Les start-ups allemandes, telles que Isar Aerospace et HyImpulse, sont vues avec bienveillance par Berlin, d’autant que leurs lanceurs pourraient monter en puissance. Les grands industriels de l’aérospatiale pourraient bien être bousculés dans les prochaines années par les francs-tireurs que sont l’espagnol PLD Space ou bien encore le français HyPrSpace. A moins que MaiaSpace, nouvelle entité créée par ArianeGroup, n’opère elle-aussi une percée…
Autre projet sur la table des négociations à Séville, qui touche aux capacités d’exploration robotique et habitée, et qui pourrait être lancé via un appel d’offres : le développement d’une capsule spatiale, capable d’effectuer des allers-retours entre la Terre et la station spatiale internationale (ISS) dès 2028 puis vers les stations qui lui succèderont. Jusqu’à présent, l’Europe s’appuie sur les équipements américains et russes. L’Inde s’est fixé pour objectif d’être en capacité d’effectuer un vol habité dès 2025.
Une autre Europe spatiale est possible
L’idée pour l’Europe serait de développer un module chargé de transporter du fret dans un premier temps, puis à terme des astronautes, un équipement qui fait défaut à l’Europe.
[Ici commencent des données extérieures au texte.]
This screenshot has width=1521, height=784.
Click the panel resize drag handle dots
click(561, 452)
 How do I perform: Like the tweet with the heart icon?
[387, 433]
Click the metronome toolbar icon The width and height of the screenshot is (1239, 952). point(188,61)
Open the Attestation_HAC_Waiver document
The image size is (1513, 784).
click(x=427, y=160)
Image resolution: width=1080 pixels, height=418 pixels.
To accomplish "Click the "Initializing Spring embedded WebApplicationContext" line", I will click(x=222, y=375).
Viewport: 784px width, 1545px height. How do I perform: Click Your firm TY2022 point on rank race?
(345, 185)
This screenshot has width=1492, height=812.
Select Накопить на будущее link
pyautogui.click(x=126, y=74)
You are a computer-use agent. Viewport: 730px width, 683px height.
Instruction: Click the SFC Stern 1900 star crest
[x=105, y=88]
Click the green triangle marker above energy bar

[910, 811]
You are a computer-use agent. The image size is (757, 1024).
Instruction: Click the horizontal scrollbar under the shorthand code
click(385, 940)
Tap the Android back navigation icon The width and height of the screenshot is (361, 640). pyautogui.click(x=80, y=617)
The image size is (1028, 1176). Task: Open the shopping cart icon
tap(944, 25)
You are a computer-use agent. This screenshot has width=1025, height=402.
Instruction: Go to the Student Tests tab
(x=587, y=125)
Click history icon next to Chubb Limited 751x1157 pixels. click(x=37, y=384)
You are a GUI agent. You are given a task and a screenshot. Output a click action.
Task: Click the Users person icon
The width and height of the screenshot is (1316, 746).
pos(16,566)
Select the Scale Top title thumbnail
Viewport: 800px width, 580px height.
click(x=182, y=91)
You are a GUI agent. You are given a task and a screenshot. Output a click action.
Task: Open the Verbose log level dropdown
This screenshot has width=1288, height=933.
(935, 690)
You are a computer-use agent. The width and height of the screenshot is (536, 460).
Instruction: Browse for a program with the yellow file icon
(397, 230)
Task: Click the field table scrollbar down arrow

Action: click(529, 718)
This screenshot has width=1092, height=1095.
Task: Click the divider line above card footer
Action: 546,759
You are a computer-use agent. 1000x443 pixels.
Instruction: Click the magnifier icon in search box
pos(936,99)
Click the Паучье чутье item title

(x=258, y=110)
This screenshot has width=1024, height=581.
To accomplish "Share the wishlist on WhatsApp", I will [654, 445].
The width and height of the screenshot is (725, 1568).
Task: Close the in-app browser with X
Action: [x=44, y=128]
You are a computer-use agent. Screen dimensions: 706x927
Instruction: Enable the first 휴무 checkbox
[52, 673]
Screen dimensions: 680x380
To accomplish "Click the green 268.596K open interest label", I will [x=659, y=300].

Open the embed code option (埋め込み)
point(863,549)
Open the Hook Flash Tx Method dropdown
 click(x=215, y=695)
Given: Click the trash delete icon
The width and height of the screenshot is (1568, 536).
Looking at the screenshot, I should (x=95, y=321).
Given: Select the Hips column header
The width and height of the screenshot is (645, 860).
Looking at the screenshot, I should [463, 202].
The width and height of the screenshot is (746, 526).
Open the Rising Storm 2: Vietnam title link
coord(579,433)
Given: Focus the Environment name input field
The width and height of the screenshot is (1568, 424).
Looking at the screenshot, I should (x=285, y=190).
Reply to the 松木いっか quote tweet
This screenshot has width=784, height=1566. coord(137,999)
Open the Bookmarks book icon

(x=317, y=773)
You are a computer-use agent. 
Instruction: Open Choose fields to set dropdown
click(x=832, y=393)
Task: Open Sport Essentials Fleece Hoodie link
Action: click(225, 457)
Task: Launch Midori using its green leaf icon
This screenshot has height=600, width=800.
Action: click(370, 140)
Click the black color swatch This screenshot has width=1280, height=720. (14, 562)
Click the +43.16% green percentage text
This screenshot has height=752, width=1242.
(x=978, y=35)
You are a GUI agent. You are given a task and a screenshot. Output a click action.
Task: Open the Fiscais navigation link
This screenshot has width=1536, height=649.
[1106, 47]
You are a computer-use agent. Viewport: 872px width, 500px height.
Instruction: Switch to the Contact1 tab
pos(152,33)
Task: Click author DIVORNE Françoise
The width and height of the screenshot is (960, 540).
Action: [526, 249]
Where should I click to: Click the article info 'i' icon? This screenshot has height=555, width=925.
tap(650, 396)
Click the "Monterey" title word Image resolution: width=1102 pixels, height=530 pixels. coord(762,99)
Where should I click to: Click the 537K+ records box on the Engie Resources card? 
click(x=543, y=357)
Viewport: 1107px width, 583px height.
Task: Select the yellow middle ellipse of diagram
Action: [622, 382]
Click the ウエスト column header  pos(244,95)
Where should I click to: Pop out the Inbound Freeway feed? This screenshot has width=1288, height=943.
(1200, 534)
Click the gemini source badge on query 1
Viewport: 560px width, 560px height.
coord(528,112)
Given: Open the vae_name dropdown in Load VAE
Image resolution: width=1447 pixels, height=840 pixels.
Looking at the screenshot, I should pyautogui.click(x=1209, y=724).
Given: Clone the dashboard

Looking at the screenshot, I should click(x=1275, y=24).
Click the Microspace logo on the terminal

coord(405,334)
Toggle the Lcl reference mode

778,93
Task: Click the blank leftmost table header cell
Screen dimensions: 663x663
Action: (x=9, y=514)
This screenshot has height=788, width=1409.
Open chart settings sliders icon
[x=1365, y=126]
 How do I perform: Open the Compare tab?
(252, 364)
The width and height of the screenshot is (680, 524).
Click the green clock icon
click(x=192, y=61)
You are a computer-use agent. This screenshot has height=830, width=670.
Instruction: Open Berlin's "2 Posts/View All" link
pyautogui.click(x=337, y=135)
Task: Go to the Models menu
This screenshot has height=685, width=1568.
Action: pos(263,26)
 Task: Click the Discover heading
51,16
Avec là encore l’ambition d’y parvenir en faisant appel aux acteurs privés, à l’image de la navette Crew Dragon de SpaceX. Si les grands groupes seraient naturellement sur les rangs, des start-ups pourraient se distinguer, telle que l’entreprise franco-allemande The Exploration Company.
Echaudés par les retards à répétition et sur fond d’inflation galopante, nombre de pays risquent de rechigner à remettre au pot. Raison pour laquelle la proposition d’une capsule spatiale devrait être effectuée sans demander de nouvelle enveloppe : les fonds pourraient mettre à profit des poches déjà financées dans le domaine de l’exploration spatiale mais pas encore utilisées, ou bien la récente contribution complémentaire de la Pologne dans l’ESA.
«Seule une approche réellement révolutionnaire, favorisant l’essor d’un écosystème d’innovation luxuriant à travers des coinvestissements du secteur privé, des dispositifs de financement novateurs et des approvisionnements répondant aux enjeux du moment peuvent conduire au succès», estiment les auteurs le rapport « Révolution spatiale ». Le rendez-vous à Séville pourrait être en ce sens décisif.